The hungry hungry hippo
Forgive us for oversight of lumping together all Sam Bankman-Fried (SBF) interests into one. We will paint with a single brush Alameda, FTX, Solana and the rest, in the way that writers have always painted industrialists. Joe Lubin of ConsenSys, Marc Andreessen of a16z, SBF, all these personalities are being cut and molded in the popular culture as an avatar or J.P. Morgan — a man who created financial America, the railroads, and backed Thomas Edison.
There is only so much room for nuance in the mind. But if you do want nuance, check out the fantastic profile by Mario from the Generalist on SBF and FTX. Here are a two key charts from a year ago on revenue mix (largely futures), and valuation (18x $1B ARR).
All of this very likely changed drastically in the last 12 months. But we can see the levers of the business for FTX — a need to expand the retail footprint, finding ways to drive interest income, and driving volume across products. The 18x revenue multiple was fair for the rapid growth the company exhibited, but likely should be in the 5x range today. Declining volumes in the down market are of course also at issue, as is a much lower appetite for leverage. You could lever up 20x on the FTX exchange, which likely meant that the last 6 months have seen a *lot* of user liquidations.
And let’s also flag our exploration of what it means to be a market maker, with a focus on Alameda and Cumberland here. This is the key chart about market share for USDT distribution, i.e., market making support by the key players.
A market maker is like the casino owner in our mental model. Or perhaps owning a market maker and an exchange is the equivalent of the casino owner. You provide the venue for the game, i.e., trading, and then you provide liquidity, which is what the game is made from. If you want to be a buyer, you can buy! If you want to be a seller, you can sell! That’s the product feature orchestrated by the capital of the market maker (Alameda), within the technological and human network construct of the exchange (FTX).
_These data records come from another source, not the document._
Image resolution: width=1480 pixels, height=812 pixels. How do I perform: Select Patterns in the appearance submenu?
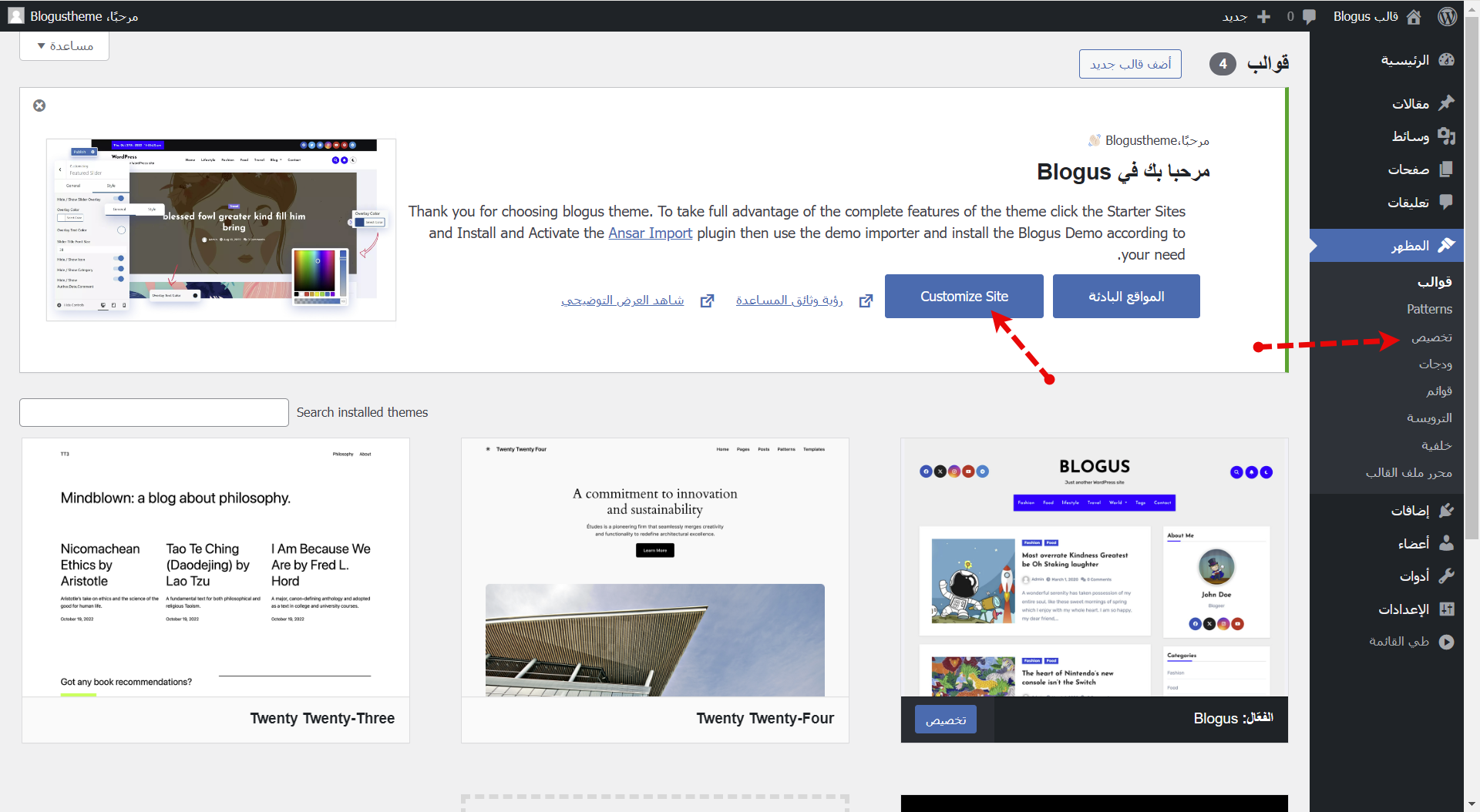1428,309
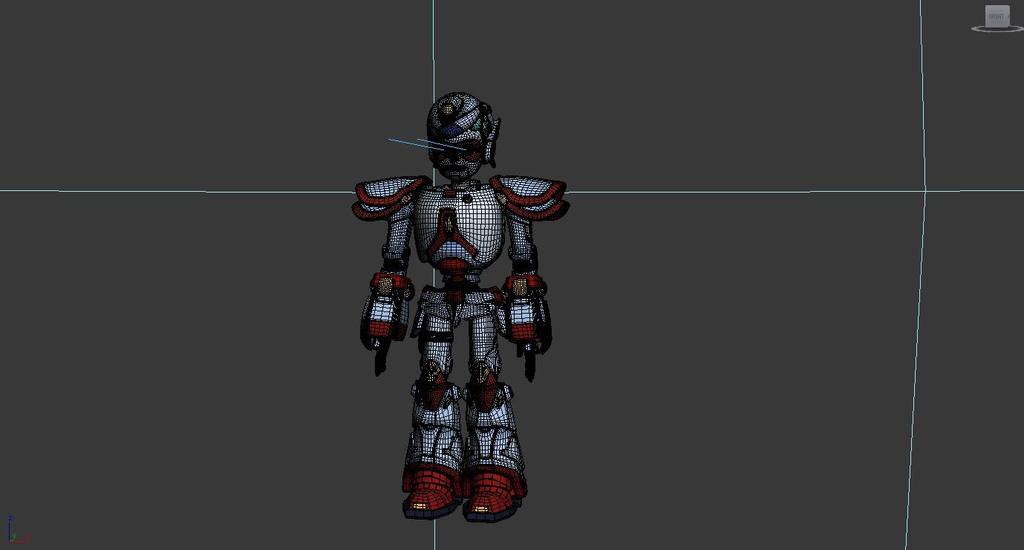Select the knee guard on the screen's left

433,385
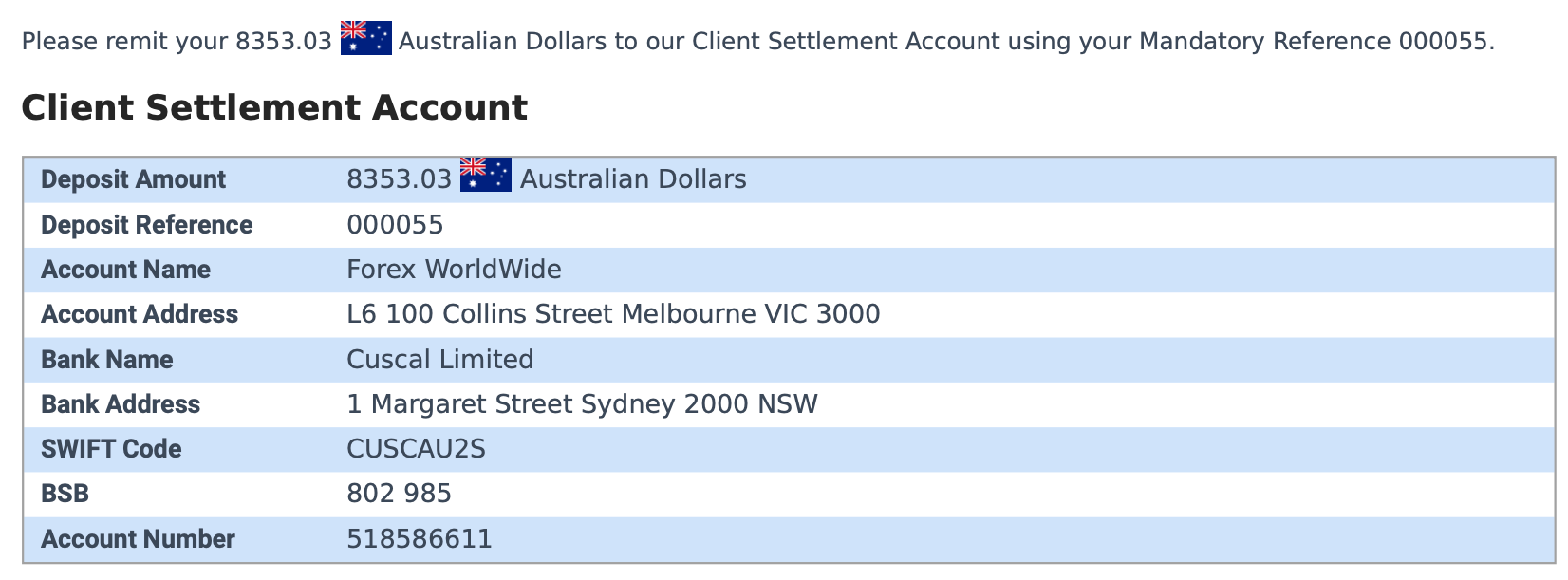Click the Australian flag in the remit sentence
The width and height of the screenshot is (1568, 580).
[x=365, y=38]
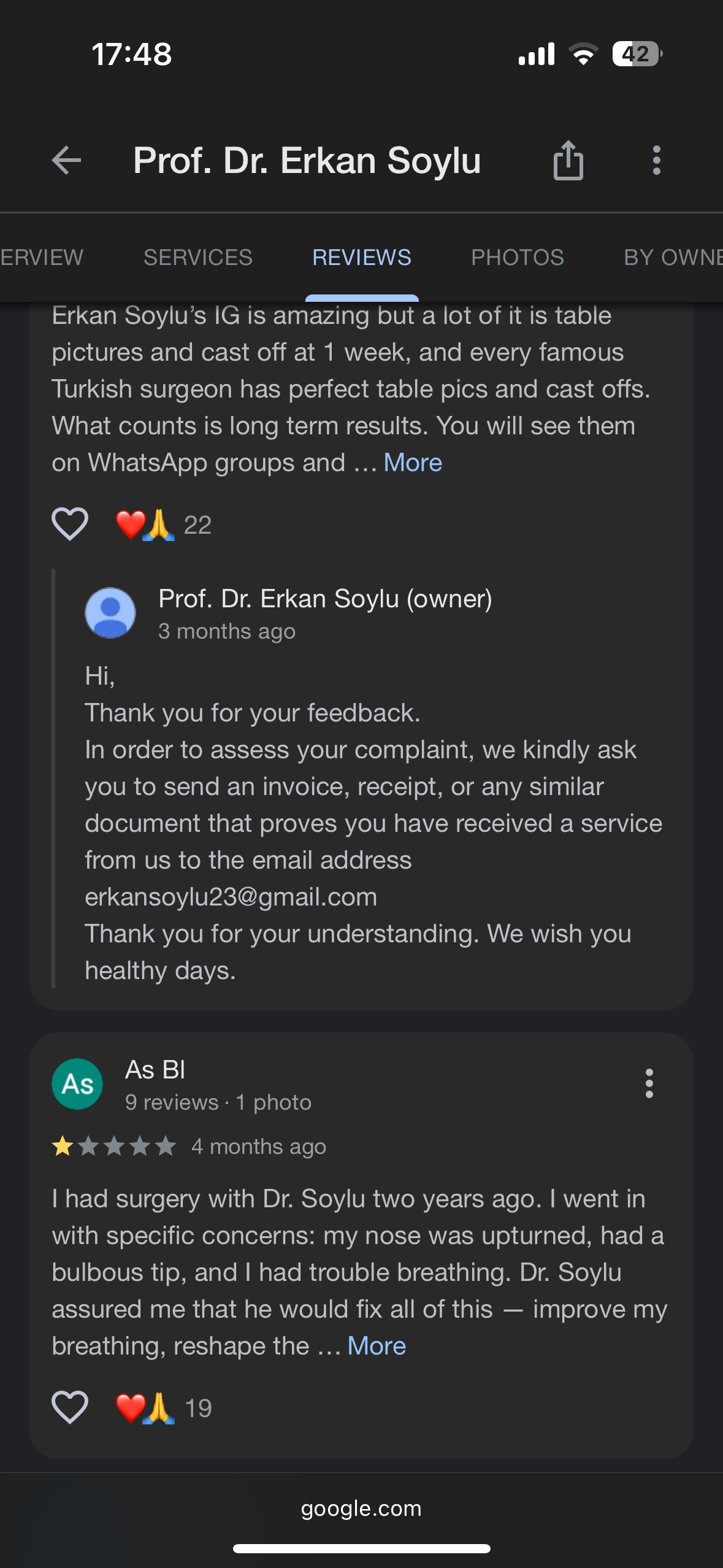The width and height of the screenshot is (723, 1568).
Task: Switch to the Photos tab
Action: (518, 258)
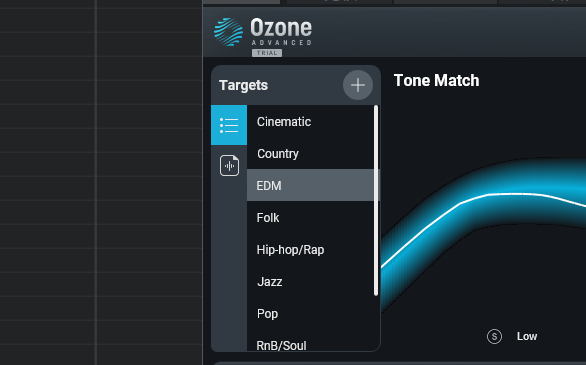Switch to the genre targets list view
The width and height of the screenshot is (586, 365).
pyautogui.click(x=229, y=125)
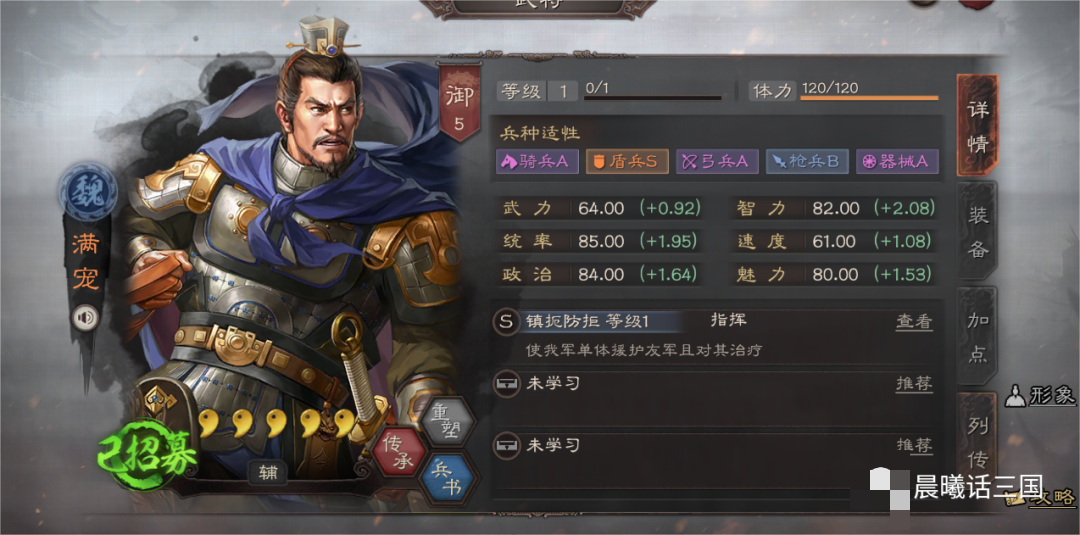Select the S-grade skill icon
This screenshot has width=1080, height=535.
[506, 321]
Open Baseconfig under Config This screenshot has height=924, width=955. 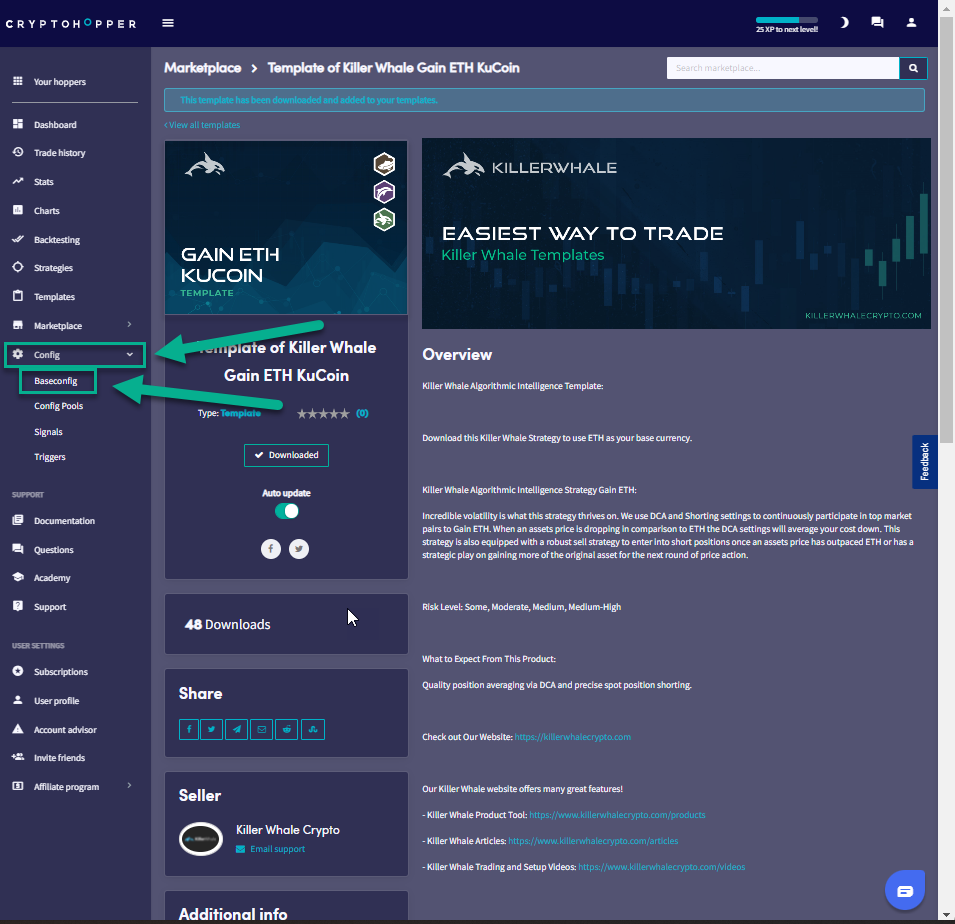(x=56, y=381)
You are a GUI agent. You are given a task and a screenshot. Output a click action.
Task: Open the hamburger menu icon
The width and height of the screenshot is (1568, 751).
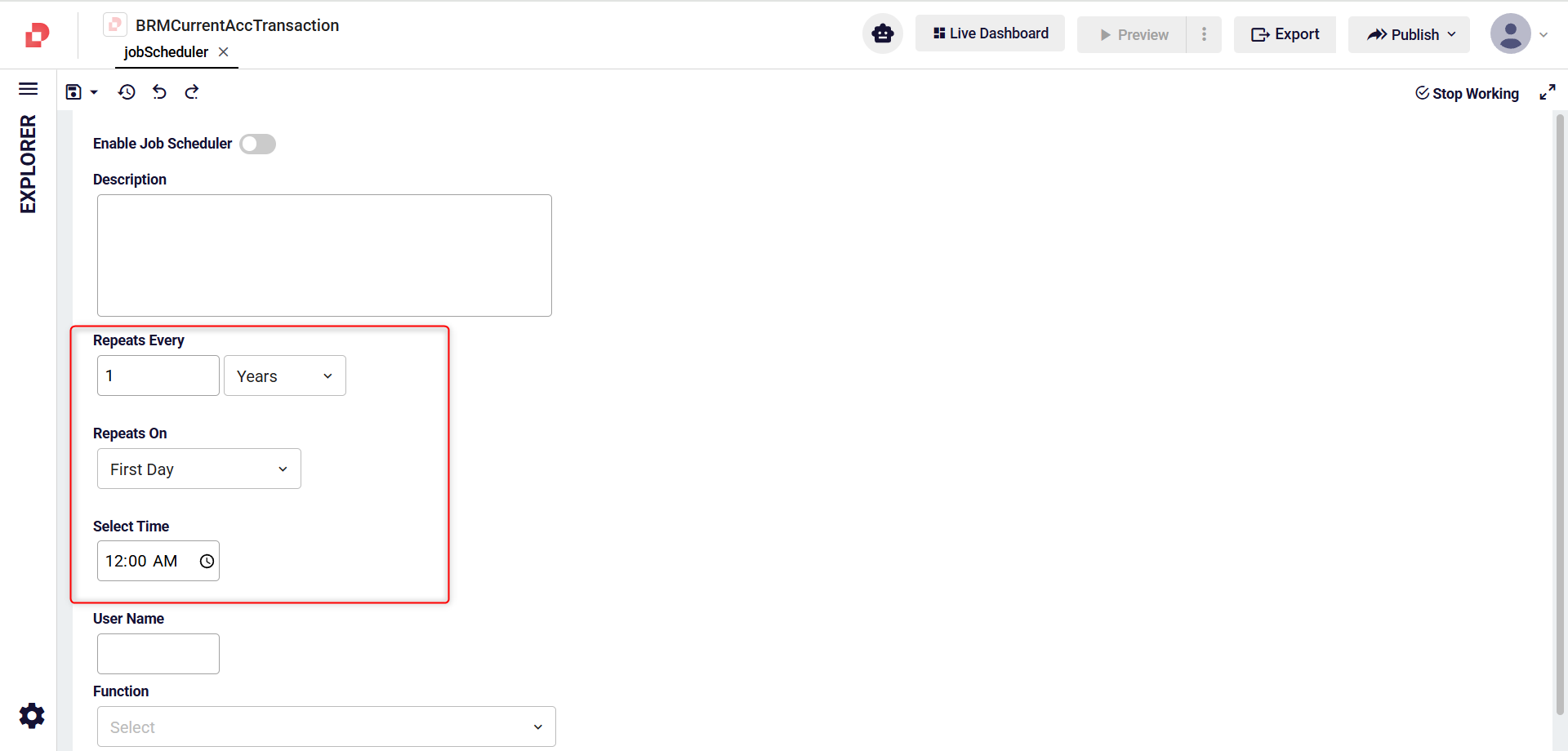pos(29,89)
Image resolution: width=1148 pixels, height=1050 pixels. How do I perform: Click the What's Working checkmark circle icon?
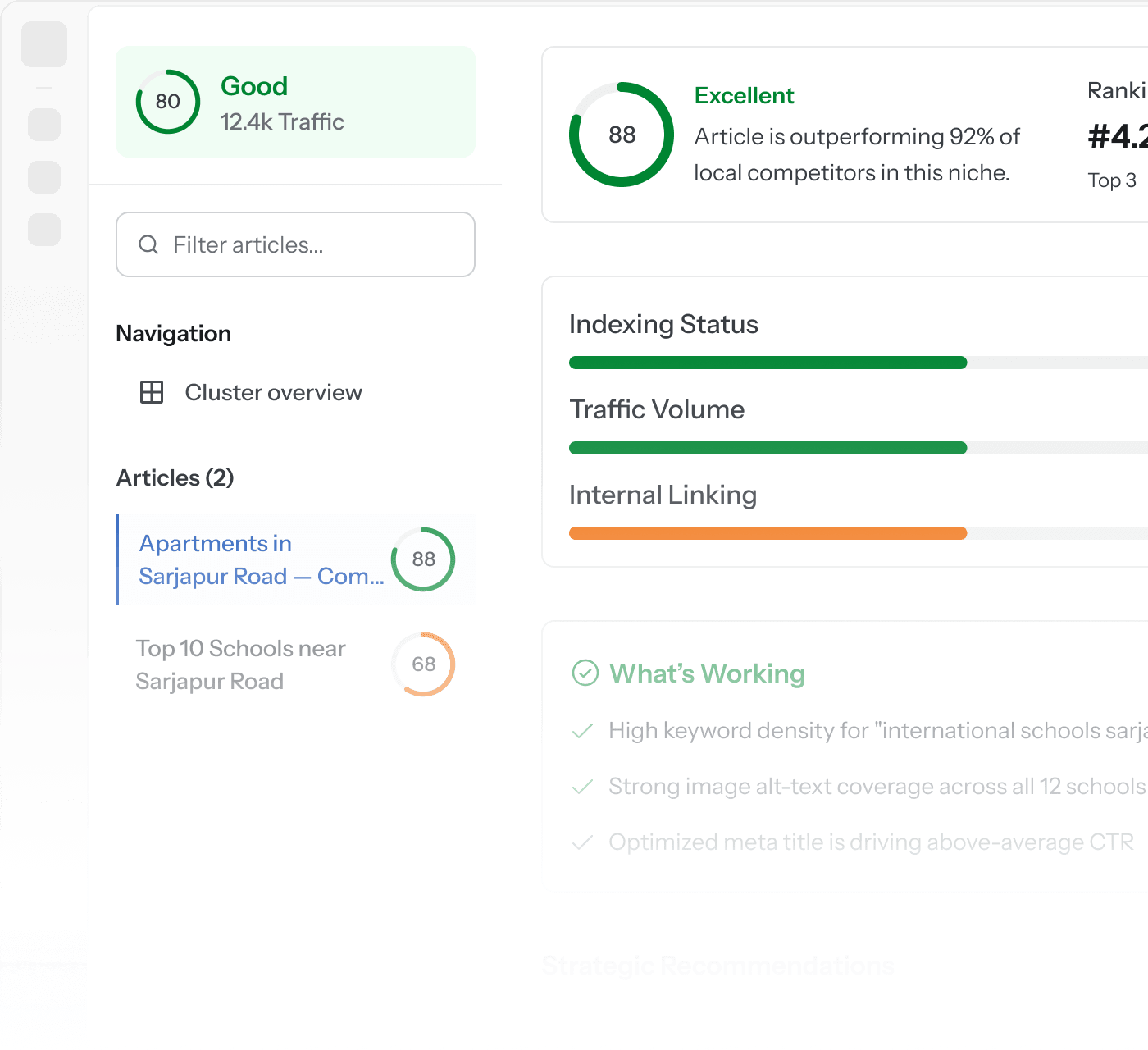[585, 673]
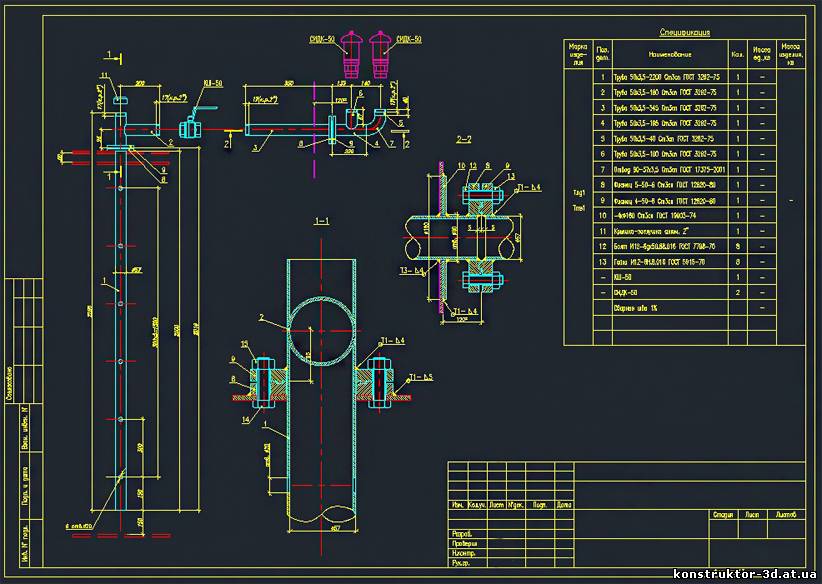The width and height of the screenshot is (822, 584).
Task: Select the cyan КШ-50 ball valve symbol
Action: 190,128
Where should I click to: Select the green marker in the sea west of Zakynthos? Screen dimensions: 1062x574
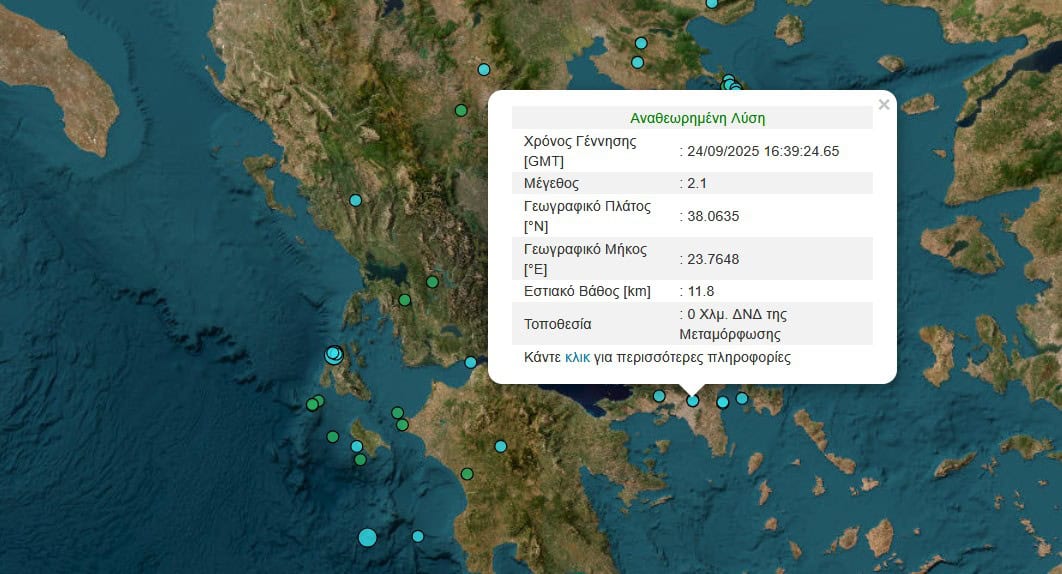(332, 436)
Therefore, you want more players, more capital, and more financial games.
Firesale on BlockFi
Every single company on the FTX competitor list has been crushed in valuation.
Relatively healthy businesses, like Coinbase, are worth 85% less since their IPO listing. Operating metrics like MTUs are very likely 30%+ lower since the peak of 11 million in Q4 2021, and we’d expect volumes to be down 50%+ from the peak of $550 million. That’s not permanent, but does create pretty significant pressure, with Coinbase burning $430 million last quarter on $1.1 billion in revenue. Good thing the company has cash.
But not all companies have cash.
For example, BlockFi doesn’t have the cash.